190. ...Thus, all those who have engaged in serious violations of international humanitarian law, whatever the manner in which they may have perpetrated, or participated in the perpetration of those violations, must be brought to justice. If this is so, it is fair to conclude that the Statute does not confine itself to providing for jurisdiction over those persons who plan, instigate, order, physically perpetrate a crime or otherwise aid and abet in its planning, preparation or execution. The Statute does not stop there. It does not exclude those modes of participating in the commission of crimes which occur where several persons having a common purpose embark on criminal activity that is then carried out either jointly or by some members of this plurality of persons. Whoever contributes to the commission of crimes by the group of persons or some members of the group, in execution of a common criminal purpose, may be held to be criminally liable, subject to certain conditions, which are specified below.

191. The above interpretation is not only dictated by the object and purpose of the Statute but is also warranted by the very nature of many international crimes which are committed most commonly in wartime situations. Most of the time these crimes do not result from the criminal propensity of single individuals but constitute manifestations of collective criminality: the crimes are often carried out by groups of individuals acting in pursuance of a common criminal design. Although only some members of the group may physically perpetrate the criminal act (murder, extermination, wanton destruction of cities, towns or villages, etc.), the participation and contribution of the other members of the group is often vital in facilitating the commission of the offence in question. It follows that the moral gravity of such participation is often no less – or indeed no different – from that of those actually carrying out the acts in question.
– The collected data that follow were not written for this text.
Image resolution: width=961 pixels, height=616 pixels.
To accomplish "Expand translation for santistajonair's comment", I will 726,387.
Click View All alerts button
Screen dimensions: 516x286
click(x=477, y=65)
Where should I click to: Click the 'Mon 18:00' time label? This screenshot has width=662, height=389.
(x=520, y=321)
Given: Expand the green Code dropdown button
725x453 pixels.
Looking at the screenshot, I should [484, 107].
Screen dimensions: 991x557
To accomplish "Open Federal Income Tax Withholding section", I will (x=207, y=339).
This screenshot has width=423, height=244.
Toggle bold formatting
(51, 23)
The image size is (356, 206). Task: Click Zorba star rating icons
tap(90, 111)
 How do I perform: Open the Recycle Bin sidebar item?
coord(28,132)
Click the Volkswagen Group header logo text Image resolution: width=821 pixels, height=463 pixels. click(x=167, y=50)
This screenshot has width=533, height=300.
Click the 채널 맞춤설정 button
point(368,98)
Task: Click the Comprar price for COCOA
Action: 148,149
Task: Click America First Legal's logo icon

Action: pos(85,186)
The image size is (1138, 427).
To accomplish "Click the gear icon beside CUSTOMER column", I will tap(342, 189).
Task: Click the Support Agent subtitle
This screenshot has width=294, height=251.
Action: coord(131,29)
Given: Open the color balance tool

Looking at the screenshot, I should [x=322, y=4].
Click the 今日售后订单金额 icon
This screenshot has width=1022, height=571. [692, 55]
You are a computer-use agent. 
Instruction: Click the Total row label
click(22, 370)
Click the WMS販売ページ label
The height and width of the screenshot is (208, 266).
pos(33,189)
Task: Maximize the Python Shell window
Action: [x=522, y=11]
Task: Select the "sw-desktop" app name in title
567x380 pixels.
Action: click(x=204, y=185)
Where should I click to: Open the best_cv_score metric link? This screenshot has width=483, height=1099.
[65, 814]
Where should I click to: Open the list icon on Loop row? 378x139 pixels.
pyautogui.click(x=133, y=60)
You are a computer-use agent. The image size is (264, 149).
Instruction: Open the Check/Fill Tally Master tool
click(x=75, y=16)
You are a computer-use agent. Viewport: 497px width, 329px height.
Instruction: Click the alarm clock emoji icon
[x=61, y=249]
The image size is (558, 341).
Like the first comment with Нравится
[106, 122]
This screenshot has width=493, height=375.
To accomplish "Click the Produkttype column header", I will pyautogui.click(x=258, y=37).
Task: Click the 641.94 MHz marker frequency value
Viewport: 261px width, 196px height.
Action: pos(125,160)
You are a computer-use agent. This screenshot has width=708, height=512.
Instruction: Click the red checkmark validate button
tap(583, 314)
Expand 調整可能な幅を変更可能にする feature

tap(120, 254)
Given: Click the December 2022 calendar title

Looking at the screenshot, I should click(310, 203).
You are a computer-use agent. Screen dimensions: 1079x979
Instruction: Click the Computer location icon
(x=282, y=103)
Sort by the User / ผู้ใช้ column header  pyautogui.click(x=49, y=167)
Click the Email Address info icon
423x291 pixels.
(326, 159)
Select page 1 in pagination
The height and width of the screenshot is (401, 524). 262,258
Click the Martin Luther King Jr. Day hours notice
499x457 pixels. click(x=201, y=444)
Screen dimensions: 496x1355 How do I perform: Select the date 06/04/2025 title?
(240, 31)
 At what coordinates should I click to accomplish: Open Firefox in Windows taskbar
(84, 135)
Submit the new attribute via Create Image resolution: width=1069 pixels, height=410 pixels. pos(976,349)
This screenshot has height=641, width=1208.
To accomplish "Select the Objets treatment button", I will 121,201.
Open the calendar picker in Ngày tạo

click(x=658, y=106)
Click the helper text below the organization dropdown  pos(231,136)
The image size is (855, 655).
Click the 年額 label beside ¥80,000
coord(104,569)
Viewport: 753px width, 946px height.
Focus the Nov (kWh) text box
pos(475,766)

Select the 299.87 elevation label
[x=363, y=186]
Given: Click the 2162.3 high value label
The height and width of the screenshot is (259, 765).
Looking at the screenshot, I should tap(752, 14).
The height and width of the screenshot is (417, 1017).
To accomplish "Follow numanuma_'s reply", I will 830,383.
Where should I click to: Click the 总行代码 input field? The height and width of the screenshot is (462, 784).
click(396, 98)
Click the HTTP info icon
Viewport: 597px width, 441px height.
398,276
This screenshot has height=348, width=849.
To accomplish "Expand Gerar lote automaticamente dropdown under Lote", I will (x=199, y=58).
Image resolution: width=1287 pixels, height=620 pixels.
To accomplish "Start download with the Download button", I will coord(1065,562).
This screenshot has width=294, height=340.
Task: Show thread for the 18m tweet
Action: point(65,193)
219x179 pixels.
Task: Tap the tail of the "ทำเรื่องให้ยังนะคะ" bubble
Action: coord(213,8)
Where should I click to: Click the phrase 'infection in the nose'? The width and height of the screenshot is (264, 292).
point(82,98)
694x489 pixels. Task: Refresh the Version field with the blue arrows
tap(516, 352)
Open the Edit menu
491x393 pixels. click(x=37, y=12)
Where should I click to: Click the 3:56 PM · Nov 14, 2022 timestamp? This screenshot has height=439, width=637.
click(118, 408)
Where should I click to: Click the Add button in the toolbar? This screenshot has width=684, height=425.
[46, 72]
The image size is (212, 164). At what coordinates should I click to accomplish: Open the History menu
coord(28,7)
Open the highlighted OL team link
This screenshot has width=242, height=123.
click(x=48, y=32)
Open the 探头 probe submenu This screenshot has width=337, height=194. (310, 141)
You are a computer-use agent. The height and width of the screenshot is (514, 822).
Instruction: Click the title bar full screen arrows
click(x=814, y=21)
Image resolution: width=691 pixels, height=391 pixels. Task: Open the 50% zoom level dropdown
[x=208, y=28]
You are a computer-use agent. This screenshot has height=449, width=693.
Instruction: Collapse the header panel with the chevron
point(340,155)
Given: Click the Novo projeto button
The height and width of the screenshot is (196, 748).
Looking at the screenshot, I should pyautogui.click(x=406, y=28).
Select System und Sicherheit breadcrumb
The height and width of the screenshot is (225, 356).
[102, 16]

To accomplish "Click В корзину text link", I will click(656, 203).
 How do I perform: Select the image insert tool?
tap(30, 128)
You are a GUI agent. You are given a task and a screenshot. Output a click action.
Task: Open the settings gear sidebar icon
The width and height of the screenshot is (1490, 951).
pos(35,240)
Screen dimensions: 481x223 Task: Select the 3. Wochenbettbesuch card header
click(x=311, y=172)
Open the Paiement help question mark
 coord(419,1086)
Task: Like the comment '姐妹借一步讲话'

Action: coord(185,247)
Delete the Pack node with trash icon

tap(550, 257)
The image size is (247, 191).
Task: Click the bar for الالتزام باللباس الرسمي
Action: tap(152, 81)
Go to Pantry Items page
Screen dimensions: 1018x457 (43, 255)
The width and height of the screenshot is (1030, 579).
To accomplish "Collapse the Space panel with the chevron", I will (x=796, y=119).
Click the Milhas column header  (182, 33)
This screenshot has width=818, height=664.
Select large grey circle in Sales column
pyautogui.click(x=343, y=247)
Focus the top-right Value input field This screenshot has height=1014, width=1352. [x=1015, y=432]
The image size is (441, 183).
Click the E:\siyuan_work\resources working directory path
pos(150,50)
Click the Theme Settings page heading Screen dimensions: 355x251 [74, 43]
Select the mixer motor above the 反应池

192. Under these circumstances, to hold criminally liable as a perpetrator only the person who materially performs the criminal act would disregard the role as co-perpetrators of all those who in some way made it possible for the perpetrator physically to carry out that criminal act. At the same time, depending upon the circumstances, to hold the latter liable only as aiders and abettors might understate the degree of their criminal responsibility.

193. This interpretation, based on the Statute and the inherent characteristics of many crimes perpetrated in wartime, warrants the conclusion that international criminal responsibility embraces actions perpetrated by a collectivity of persons in furtherance of a common criminal design. It may also be noted that – as will be mentioned below – international criminal rules on common purpose are substantially rooted in, and to a large extent reflect, the position taken by many States of the world in their national legal systems.

 

6.5 Int’l Criminal Justice in National Courts 6.5 Int’l Criminal Justice in National Courts

1. Universal Jurisdiction (explained in Section 6.2.1)

2. Complementarity: the two ad hoc tribunals and the ICC have "concurrent" rather than "exclusive" jurisdiction, which means that the crimes which it covers can also be prosecuted in the domestic courts of States. However, the Rome Statute incorporates a preference for prosecution at the national level, through the concept of Complementarity.

Thus, the ICC is not intended to be a substitute for national courts, but is required to defer to national courts unless it makes certain determinations, e.g., that the national court is unwilling or unable to investigate or prosecute.